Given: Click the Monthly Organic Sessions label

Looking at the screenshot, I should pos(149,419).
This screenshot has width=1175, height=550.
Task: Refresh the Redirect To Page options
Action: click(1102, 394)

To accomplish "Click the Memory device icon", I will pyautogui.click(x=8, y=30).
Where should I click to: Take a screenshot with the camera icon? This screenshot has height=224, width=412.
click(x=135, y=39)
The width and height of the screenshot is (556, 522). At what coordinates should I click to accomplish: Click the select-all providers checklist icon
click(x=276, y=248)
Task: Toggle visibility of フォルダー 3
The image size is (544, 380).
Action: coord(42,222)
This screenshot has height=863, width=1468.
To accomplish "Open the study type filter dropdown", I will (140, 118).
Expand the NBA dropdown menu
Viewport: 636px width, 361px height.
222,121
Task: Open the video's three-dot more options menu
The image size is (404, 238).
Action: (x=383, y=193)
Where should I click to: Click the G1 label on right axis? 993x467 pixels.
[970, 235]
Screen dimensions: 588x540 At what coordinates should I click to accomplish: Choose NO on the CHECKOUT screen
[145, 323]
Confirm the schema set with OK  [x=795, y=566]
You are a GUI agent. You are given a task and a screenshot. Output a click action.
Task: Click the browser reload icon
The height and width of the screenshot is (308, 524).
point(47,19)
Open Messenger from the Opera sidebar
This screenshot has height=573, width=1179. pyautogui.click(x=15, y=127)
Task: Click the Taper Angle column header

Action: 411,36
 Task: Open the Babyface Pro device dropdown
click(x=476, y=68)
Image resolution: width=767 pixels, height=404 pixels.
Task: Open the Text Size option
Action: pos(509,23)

TASK STATEMENT:
Scale the records between the lines holding "This screenshot has height=863, width=1468." and "Confirm the schema", inclusive, and give all of those lines again with the requests included. In the answers only, multiply every coordinate by 0.25 and round to a whole number, with halves rounded up.

EXERCISE ANSWER:
This screenshot has height=863, width=1468.
To accomplish "Open the study type filter dropdown", I will (35, 30).
Expand the NBA dropdown menu
Viewport: 636px width, 361px height.
56,30
Task: Open the video's three-dot more options menu
The image size is (404, 238).
Action: (x=96, y=48)
Where should I click to: Click the G1 label on right axis? 993x467 pixels.
[243, 59]
Screen dimensions: 588x540 At what coordinates should I click to accomplish: Choose NO on the CHECKOUT screen
[36, 81]
Confirm the schema set with OK  [x=199, y=142]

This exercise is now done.